• _INPUT_
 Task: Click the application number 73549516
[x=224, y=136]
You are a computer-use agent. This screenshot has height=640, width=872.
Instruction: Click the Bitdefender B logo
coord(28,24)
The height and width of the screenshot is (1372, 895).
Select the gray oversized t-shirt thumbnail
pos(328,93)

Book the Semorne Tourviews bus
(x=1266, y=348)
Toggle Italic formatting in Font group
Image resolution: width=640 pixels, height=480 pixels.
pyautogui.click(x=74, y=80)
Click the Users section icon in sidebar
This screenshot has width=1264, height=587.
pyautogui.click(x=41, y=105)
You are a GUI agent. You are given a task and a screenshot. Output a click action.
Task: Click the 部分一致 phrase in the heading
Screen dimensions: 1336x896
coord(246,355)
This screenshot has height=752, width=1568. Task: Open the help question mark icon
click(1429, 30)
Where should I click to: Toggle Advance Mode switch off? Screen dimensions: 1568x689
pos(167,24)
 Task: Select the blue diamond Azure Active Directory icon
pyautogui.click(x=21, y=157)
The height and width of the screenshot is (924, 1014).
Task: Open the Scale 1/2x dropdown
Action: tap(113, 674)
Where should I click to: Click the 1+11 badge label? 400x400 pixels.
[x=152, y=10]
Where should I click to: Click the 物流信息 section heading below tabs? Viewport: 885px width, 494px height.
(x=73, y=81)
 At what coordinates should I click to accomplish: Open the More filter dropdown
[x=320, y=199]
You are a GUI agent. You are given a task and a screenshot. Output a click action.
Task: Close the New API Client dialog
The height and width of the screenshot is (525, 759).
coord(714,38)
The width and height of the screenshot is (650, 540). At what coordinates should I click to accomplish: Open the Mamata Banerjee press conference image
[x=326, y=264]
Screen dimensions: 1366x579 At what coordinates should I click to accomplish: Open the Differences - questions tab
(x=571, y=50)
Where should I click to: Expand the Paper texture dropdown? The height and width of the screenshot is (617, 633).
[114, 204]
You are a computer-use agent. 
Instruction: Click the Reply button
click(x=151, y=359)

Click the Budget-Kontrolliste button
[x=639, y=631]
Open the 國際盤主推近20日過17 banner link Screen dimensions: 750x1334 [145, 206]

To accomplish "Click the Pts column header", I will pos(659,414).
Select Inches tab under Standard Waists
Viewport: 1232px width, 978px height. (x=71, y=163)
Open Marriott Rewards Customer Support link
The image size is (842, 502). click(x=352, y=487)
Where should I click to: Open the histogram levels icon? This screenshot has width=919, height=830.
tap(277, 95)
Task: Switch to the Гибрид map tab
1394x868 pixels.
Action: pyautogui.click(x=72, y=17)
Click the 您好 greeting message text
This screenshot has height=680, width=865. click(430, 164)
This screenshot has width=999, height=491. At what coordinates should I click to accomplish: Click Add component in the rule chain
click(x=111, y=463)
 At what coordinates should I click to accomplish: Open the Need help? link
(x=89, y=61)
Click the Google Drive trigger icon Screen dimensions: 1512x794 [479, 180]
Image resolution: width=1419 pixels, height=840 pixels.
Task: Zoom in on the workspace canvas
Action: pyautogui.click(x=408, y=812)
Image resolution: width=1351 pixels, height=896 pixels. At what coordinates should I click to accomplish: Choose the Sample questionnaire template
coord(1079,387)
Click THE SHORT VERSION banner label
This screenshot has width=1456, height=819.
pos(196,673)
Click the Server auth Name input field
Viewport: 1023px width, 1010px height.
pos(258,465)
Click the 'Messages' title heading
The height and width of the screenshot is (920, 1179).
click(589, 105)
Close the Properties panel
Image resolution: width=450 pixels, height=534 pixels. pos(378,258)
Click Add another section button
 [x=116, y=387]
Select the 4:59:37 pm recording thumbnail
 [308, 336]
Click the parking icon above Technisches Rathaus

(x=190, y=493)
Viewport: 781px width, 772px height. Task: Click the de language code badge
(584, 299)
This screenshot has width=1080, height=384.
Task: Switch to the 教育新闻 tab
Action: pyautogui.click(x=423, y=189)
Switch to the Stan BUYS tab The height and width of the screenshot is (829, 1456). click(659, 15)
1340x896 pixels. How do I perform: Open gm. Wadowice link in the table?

• _WORK REQUIRED_
Rewrite every line of the listing above as a numbered list, leaving out the blank lines.

• _CORRECT RESPONSE_
1.  Task: Click the application number 73549516
2. [x=224, y=136]
3. You are a computer-use agent. This screenshot has height=640, width=872.
4. Instruction: Click the Bitdefender B logo
5. coord(28,24)
6. The height and width of the screenshot is (1372, 895).
7. Select the gray oversized t-shirt thumbnail
8. pos(328,93)
9. Book the Semorne Tourviews bus
10. (x=1266, y=348)
11. Toggle Italic formatting in Font group
12. Image resolution: width=640 pixels, height=480 pixels.
13. pyautogui.click(x=74, y=80)
14. Click the Users section icon in sidebar
15. This screenshot has width=1264, height=587.
16. pyautogui.click(x=41, y=105)
17. You are a GUI agent. You are given a task and a screenshot. Output a click action.
18. Task: Click the 部分一致 phrase in the heading
19. Screen dimensions: 1336x896
20. coord(246,355)
21. This screenshot has height=752, width=1568. Task: Open the help question mark icon
22. click(1429, 30)
23. Where should I click to: Toggle Advance Mode switch off? Screen dimensions: 1568x689
24. pos(167,24)
25.  Task: Select the blue diamond Azure Active Directory icon
26. pyautogui.click(x=21, y=157)
27. The height and width of the screenshot is (924, 1014).
28. Task: Open the Scale 1/2x dropdown
29. Action: tap(113, 674)
30. Where should I click to: Click the 1+11 badge label? 400x400 pixels.
31. [x=152, y=10]
32. Where should I click to: Click the 物流信息 section heading below tabs? Viewport: 885px width, 494px height.
33. (x=73, y=81)
34.  At what coordinates should I click to accomplish: Open the More filter dropdown
35. [x=320, y=199]
36. You are a GUI agent. You are given a task and a screenshot. Output a click action.
37. Task: Close the New API Client dialog
38. The height and width of the screenshot is (525, 759).
39. coord(714,38)
40. The width and height of the screenshot is (650, 540). At what coordinates should I click to accomplish: Open the Mamata Banerjee press conference image
41. [x=326, y=264]
42. Screen dimensions: 1366x579 At what coordinates should I click to accomplish: Open the Differences - questions tab
43. (x=571, y=50)
44. Where should I click to: Expand the Paper texture dropdown? The height and width of the screenshot is (617, 633).
45. [114, 204]
46. You are a computer-use agent. 
47. Instruction: Click the Reply button
48. click(x=151, y=359)
49. Click the Budget-Kontrolliste button
50. [x=639, y=631]
51. Open the 國際盤主推近20日過17 banner link Screen dimensions: 750x1334 [145, 206]
52. To accomplish "Click the Pts column header", I will pos(659,414).
53. Select Inches tab under Standard Waists
54. Viewport: 1232px width, 978px height. (x=71, y=163)
55. Open Marriott Rewards Customer Support link
56. The image size is (842, 502). click(x=352, y=487)
57. Where should I click to: Open the histogram levels icon? This screenshot has width=919, height=830.
58. tap(277, 95)
59. Task: Switch to the Гибрид map tab
60. 1394x868 pixels.
61. Action: pyautogui.click(x=72, y=17)
62. Click the 您好 greeting message text
63. This screenshot has height=680, width=865. click(430, 164)
64. This screenshot has width=999, height=491. At what coordinates should I click to accomplish: Click Add component in the rule chain
65. click(x=111, y=463)
66.  At what coordinates should I click to accomplish: Open the Need help? link
67. (x=89, y=61)
68. Click the Google Drive trigger icon Screen dimensions: 1512x794 [479, 180]
69. Image resolution: width=1419 pixels, height=840 pixels.
70. Task: Zoom in on the workspace canvas
71. Action: pyautogui.click(x=408, y=812)
72. Image resolution: width=1351 pixels, height=896 pixels. At what coordinates should I click to accomplish: Choose the Sample questionnaire template
73. coord(1079,387)
74. Click THE SHORT VERSION banner label
75. This screenshot has width=1456, height=819.
76. pos(196,673)
77. Click the Server auth Name input field
78. Viewport: 1023px width, 1010px height.
79. pos(258,465)
80. Click the 'Messages' title heading
81. The height and width of the screenshot is (920, 1179).
82. click(589, 105)
83. Close the Properties panel
84. Image resolution: width=450 pixels, height=534 pixels. pos(378,258)
85. Click Add another section button
86.  [x=116, y=387]
87. Select the 4:59:37 pm recording thumbnail
88.  [308, 336]
89. Click the parking icon above Technisches Rathaus
90. (x=190, y=493)
91. Viewport: 781px width, 772px height. Task: Click the de language code badge
92. (584, 299)
93. This screenshot has width=1080, height=384.
94. Task: Switch to the 教育新闻 tab
95. Action: pyautogui.click(x=423, y=189)
96. Switch to the Stan BUYS tab The height and width of the screenshot is (829, 1456). click(659, 15)
97. 1340x896 pixels. How do I perform: Open gm. Wadowice link in the table?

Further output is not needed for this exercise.